Kellogg Magazine  |  Spring/Summer 2015

 

 

CAPITAL GAINS
CAPITAL GAINS
RAHUL KHANNA ’00 RETURNED TO INDIA TO HELP BUILD OUT THE COUNTRY’S VENTURE CAPITAL INDUSTRY

After bouncing across Silicon Valley from startup to startup, Rahul Khanna ’00 looked across the ocean to find his calling.

“Things were starting to look interesting in India,” he said. Soon, he convinced his wife it was time to return home. Khanna had ambitions of launching his own business, one that would leverage his experience in telecom and the Internet. But this was a decade ago, and venture capitalists were still a rare breed in India. India’s culture of enterprise was far different from what he’d left behind at Kellogg and in the San Francisco Bay Area. The investors who offered financial help expected majority ownership — an option that made no sense to Khanna.
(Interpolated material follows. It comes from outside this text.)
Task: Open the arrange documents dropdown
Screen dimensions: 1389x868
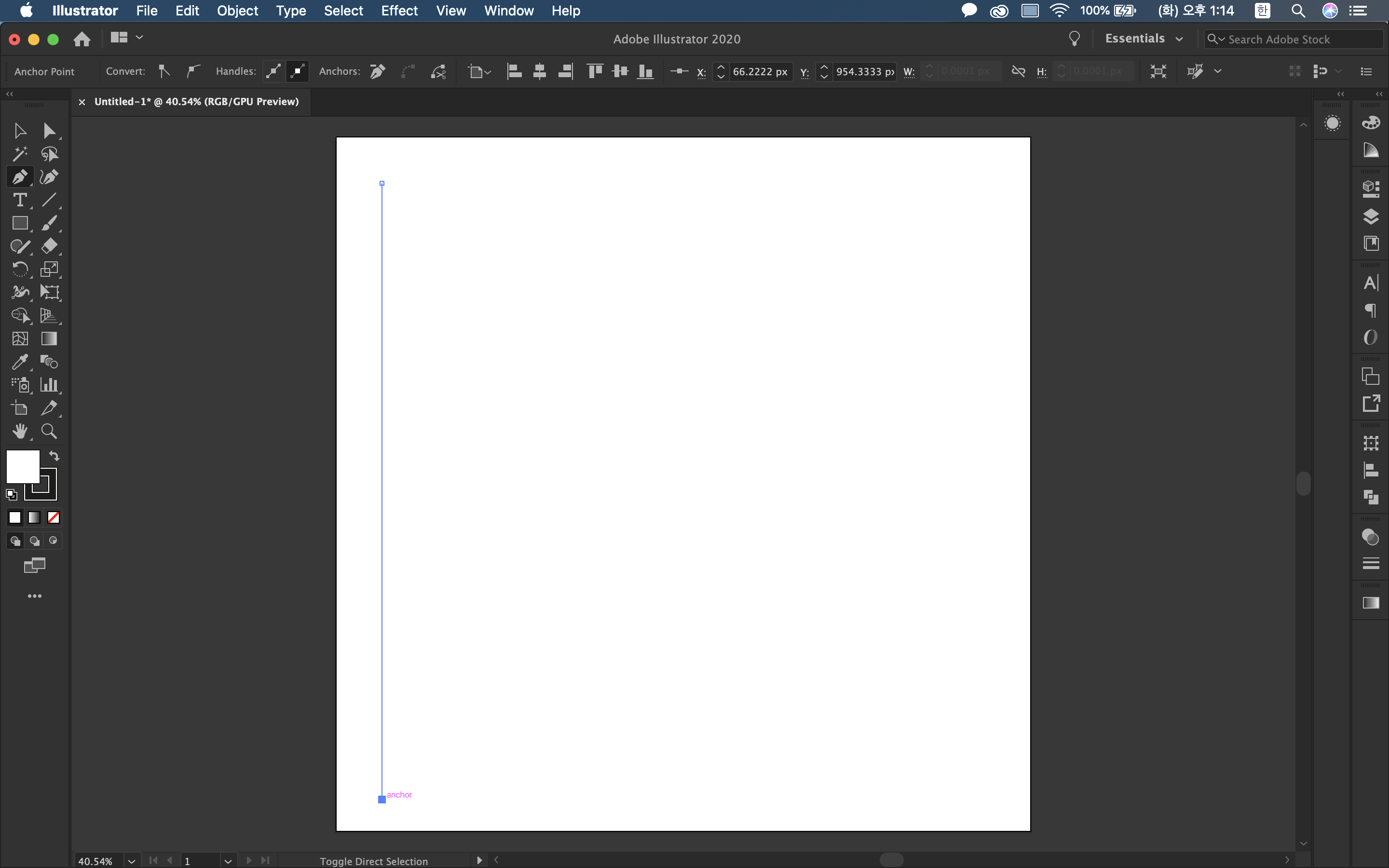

“There must be many other guys like me who have a desire to build a business and put the next 10 years of their lives behind it, but would accept only owning 10 percent of the company,” he said. “Well, I didn’t think that’s how things should work.” There were few options for entrepreneurs in India without financial backing. Venture capitalists would soon begin to fill that void, and Khanna, recruited by a fellow Kellogg alumnus to join Clearstone Venture Advisors, would help other entrepreneurs get their start.

In 2011, Khanna moved to a larger fund and became a managing director for Canaan Partners in India, a blue-chip venture capital firm with $4.2 billion of funds under management. But as he helped develop India’s venture capital culture, he saw what he called a gap in the financing market and an opportunity to strike out on his own to capitalize on the absence of a financing strategy called venture debt.

In the autumn of 2014, he founded Trifecta Capital, which he said is India’s first venture debt fund and one of the few in Asia.

$44.9B
the amount india received in
FOREIGN DIRECT INVESTMENT IN FY2015

“Think of it as a specialized bank for new economy businesses,” he said. “Most startups are unable to access credit from a bank because banks have traditionally required considerable collateral or a track record of profitability. That’s where we step in and provide structured debt that supplements the equity capital raised from VC funds.”

The arrival of venture debt firms in India is further evidence, Khanna said, of India’s evolving business climate and a maturing of the venture capital ecosystem.